Claire works as an NHS manager in a big acute trust and she is a very keen supporter of medical research. She was interested to take part, and felt it was almost a privilege to be asked, so she quickly said yes. She booked an appointment on a Saturday morning, and put a cake in the oven before leaving the house, expecting it would be a short visit. It was only when she got there that she realised the information sheet said she might need to be there for up to two hours. At the time, she had not felt she needed to read the information in great detail, because she trusted completely that it was a good project to take part in. It might have helped to have a short summary on page one to draw her attention to the length of the appointment – but then again, that might have put some people off, which she feels would be a shame. The consent process on the day was very thorough anyway, and it was clear throughout that you could opt out of certain questions or tests if you wanted to.
 
As it turned out she was only there for about an hour and a half, so she got home before the cake burned.

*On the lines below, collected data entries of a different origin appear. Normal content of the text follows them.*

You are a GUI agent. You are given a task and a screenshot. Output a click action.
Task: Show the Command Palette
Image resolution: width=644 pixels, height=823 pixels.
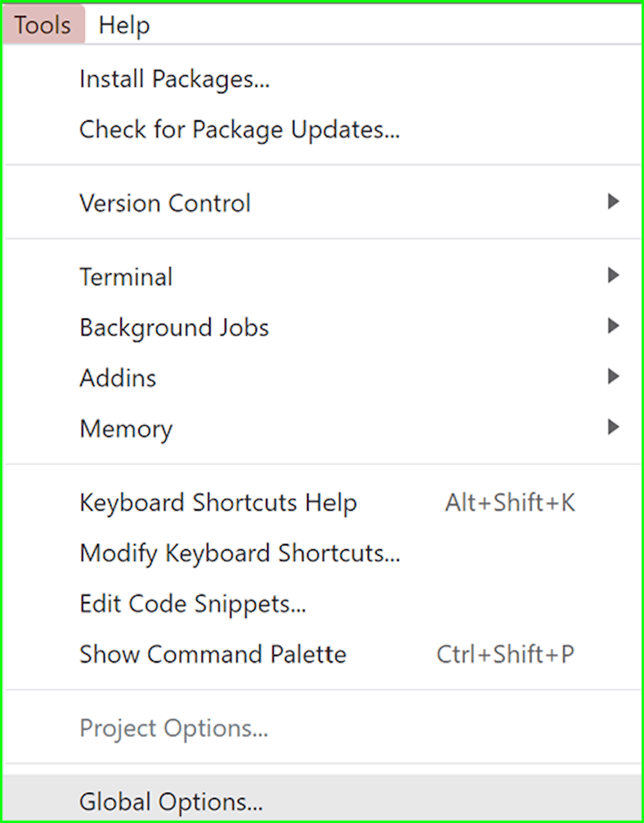(x=212, y=654)
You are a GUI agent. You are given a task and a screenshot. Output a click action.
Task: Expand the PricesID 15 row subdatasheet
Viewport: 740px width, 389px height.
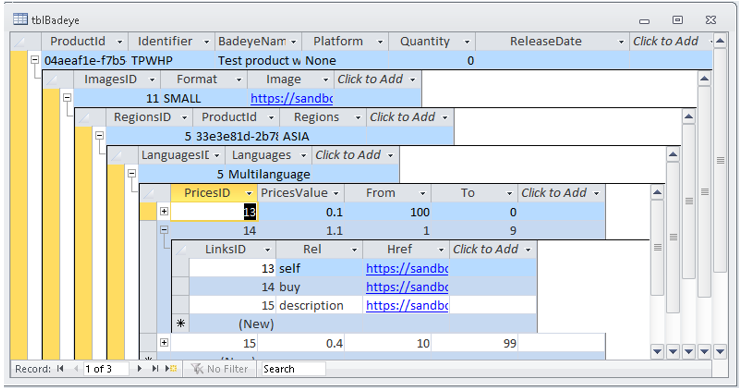pos(164,343)
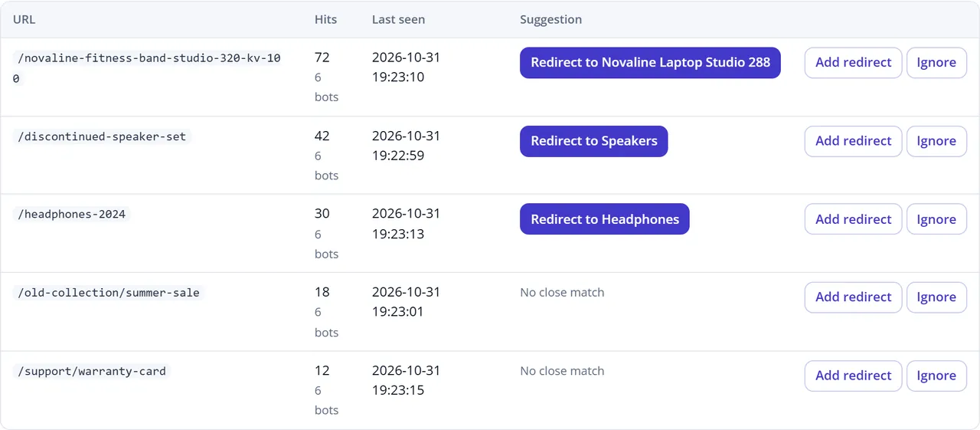Accept the Redirect to Headphones suggestion
Screen dimensions: 980x430
(x=604, y=219)
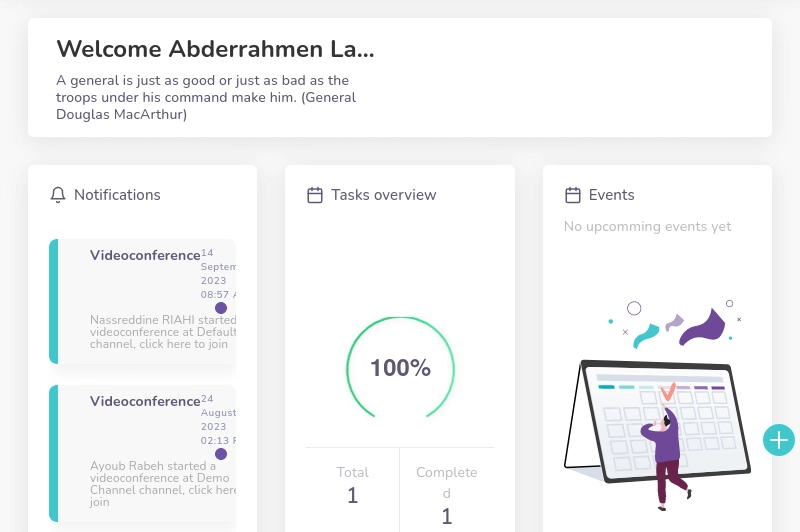Viewport: 800px width, 532px height.
Task: Select the Completed tasks count
Action: (x=446, y=516)
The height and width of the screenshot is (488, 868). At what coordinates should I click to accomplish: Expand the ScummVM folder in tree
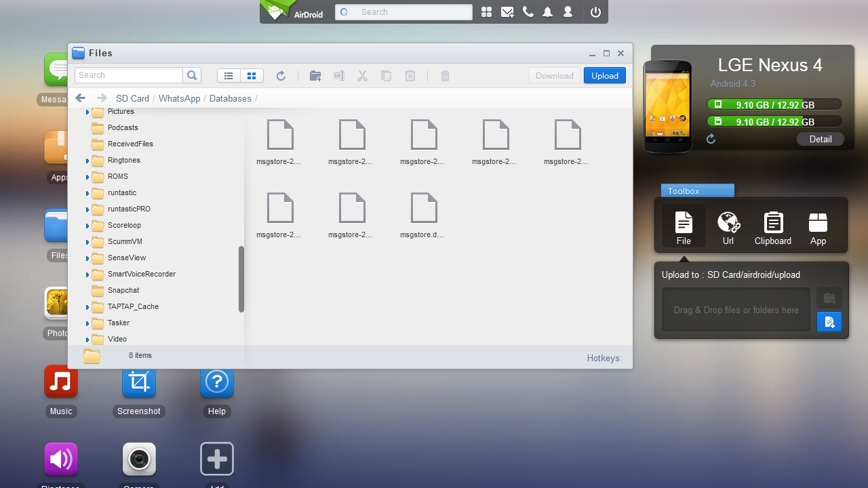87,243
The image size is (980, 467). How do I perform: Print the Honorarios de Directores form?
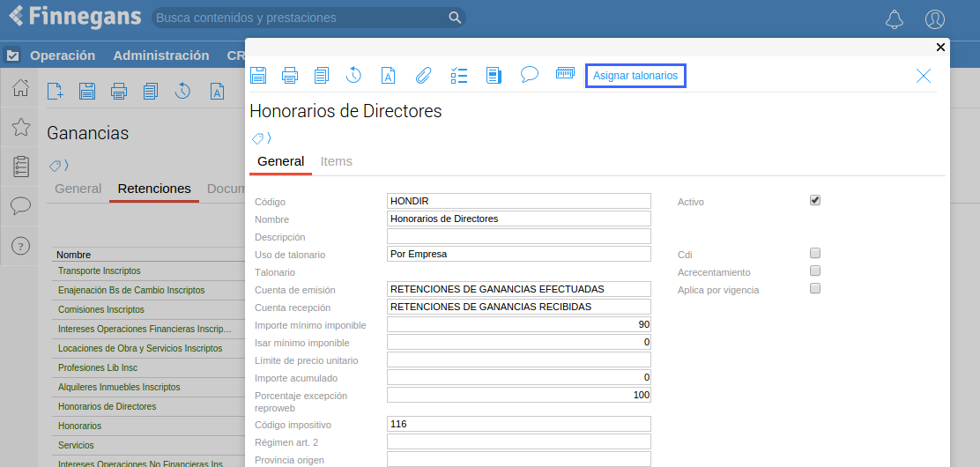(x=290, y=76)
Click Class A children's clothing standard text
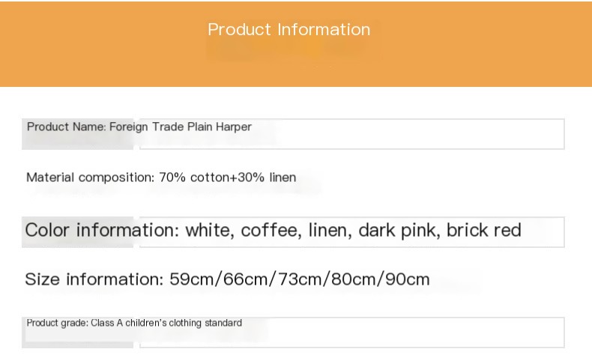 pos(166,323)
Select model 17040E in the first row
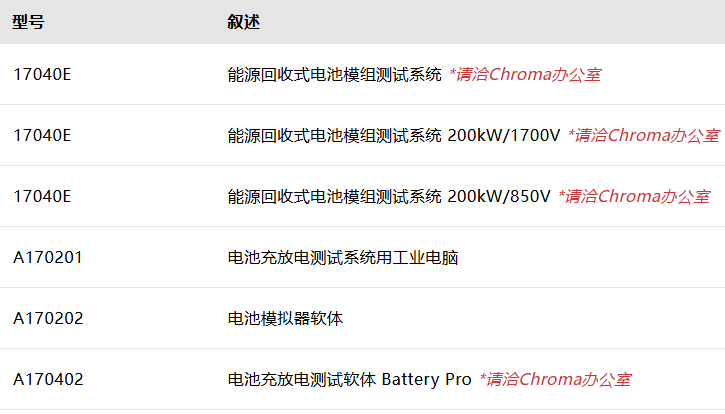 pyautogui.click(x=42, y=74)
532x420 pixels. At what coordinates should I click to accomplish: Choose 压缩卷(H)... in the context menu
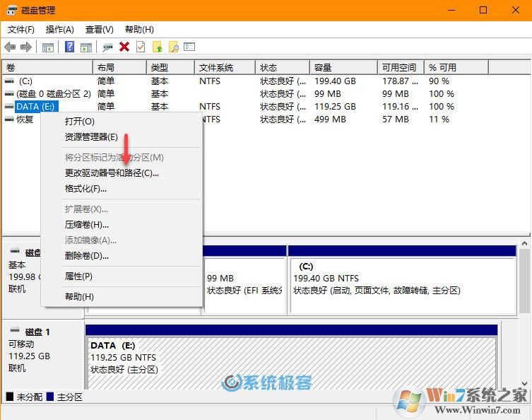pyautogui.click(x=87, y=224)
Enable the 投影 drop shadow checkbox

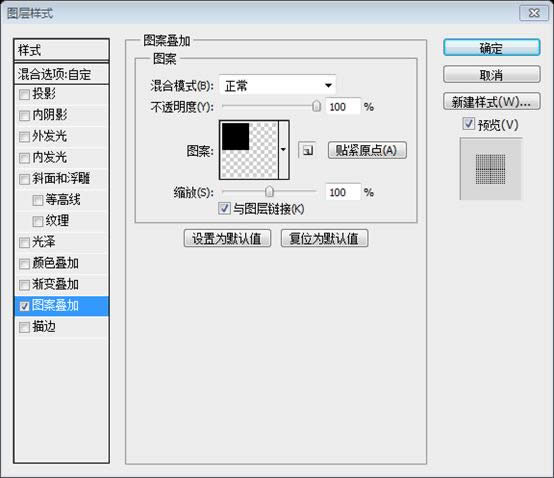click(24, 94)
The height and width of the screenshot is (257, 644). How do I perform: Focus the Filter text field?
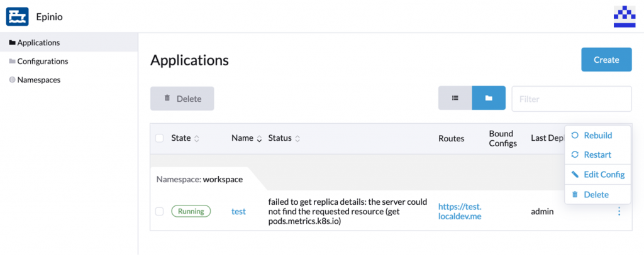[571, 99]
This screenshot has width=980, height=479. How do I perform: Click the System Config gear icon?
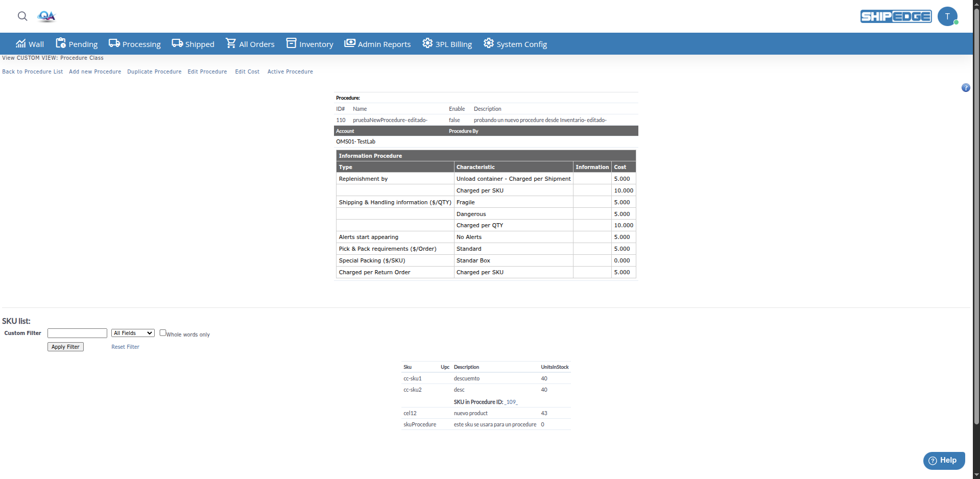(x=489, y=43)
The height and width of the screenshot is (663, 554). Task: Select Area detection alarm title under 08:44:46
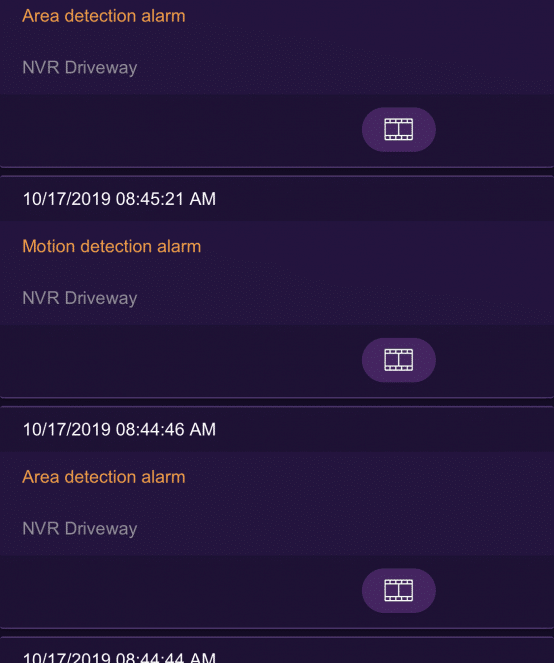coord(104,477)
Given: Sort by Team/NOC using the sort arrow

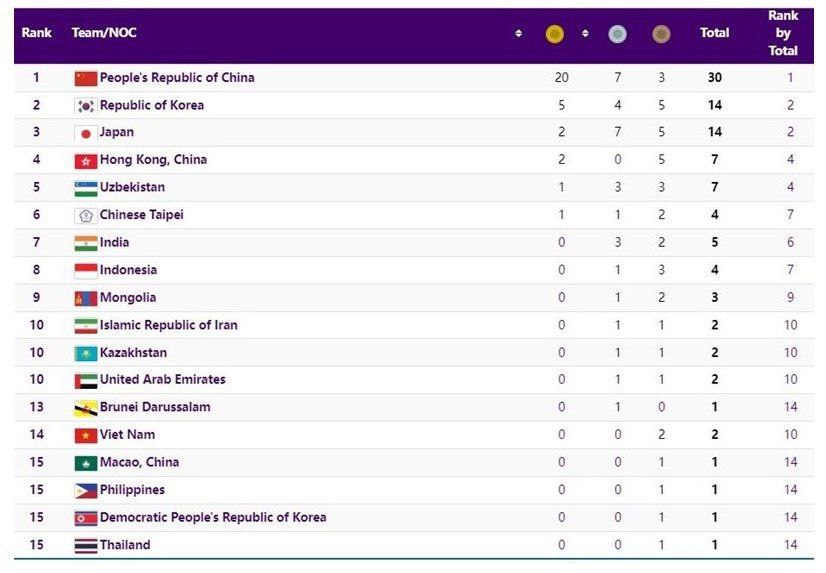Looking at the screenshot, I should pyautogui.click(x=518, y=33).
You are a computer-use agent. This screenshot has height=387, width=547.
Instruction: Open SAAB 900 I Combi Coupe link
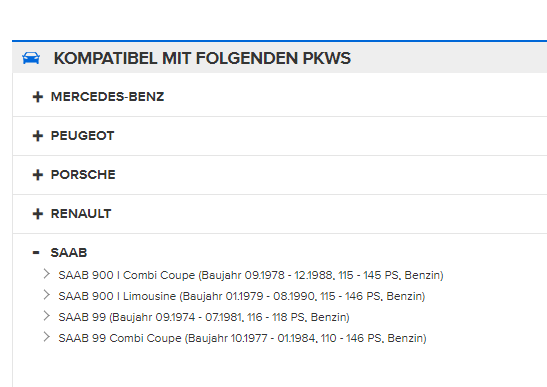(x=251, y=275)
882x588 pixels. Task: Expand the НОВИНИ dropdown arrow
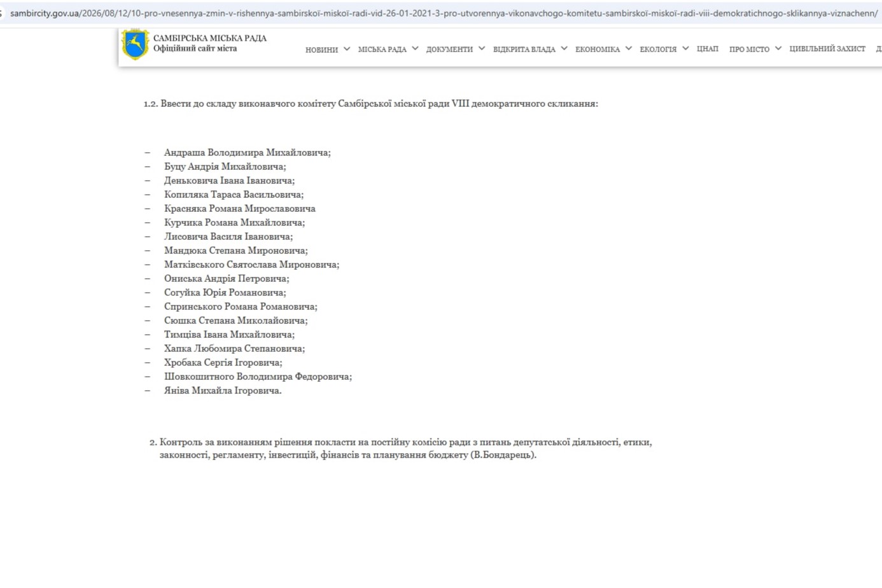pyautogui.click(x=347, y=48)
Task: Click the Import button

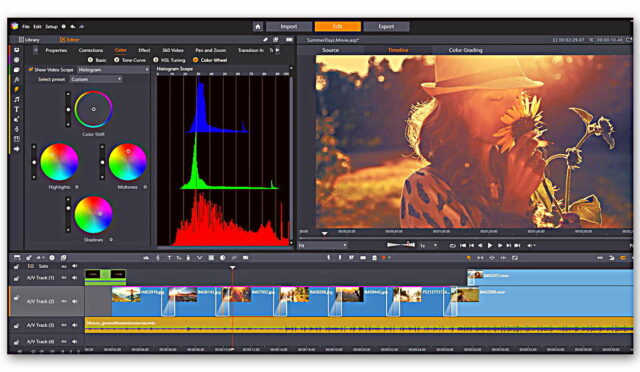Action: pos(289,27)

Claire enjoyed doing most of the tests, a bit like doing a quiz. Some of the lifestyle questions were quite personal, but she took the view that it was important to be completely honest if the research was to be accurate, and was confident anyway that it was all anonymous. The only thing she found more difficult was having to give a urine sample into a tiny pot. She was not able to do one test involving her eyes because she had recently had laser eye surgery. Having a print-out at the end was useful, although she remembers being slightly affronted at being told that her weight was rather too high.
 
She has told lots of friends and colleagues about the study, and would encourage anyone to go along. The hospital where Claire works is experimenting with an ‘assent’ form, where they will ask all patients who come through the hospital if they would be happy to be approached about specific research projects in future. She feels this would be a great way to increase the pool of people available to support medical research and help others in future.
 
 

Claire was honoured to take part in the UK Biobank. She says its aim is to find out about factors...

Claire was honoured to take part in the UK Biobank. She says its aim is to find out about factors...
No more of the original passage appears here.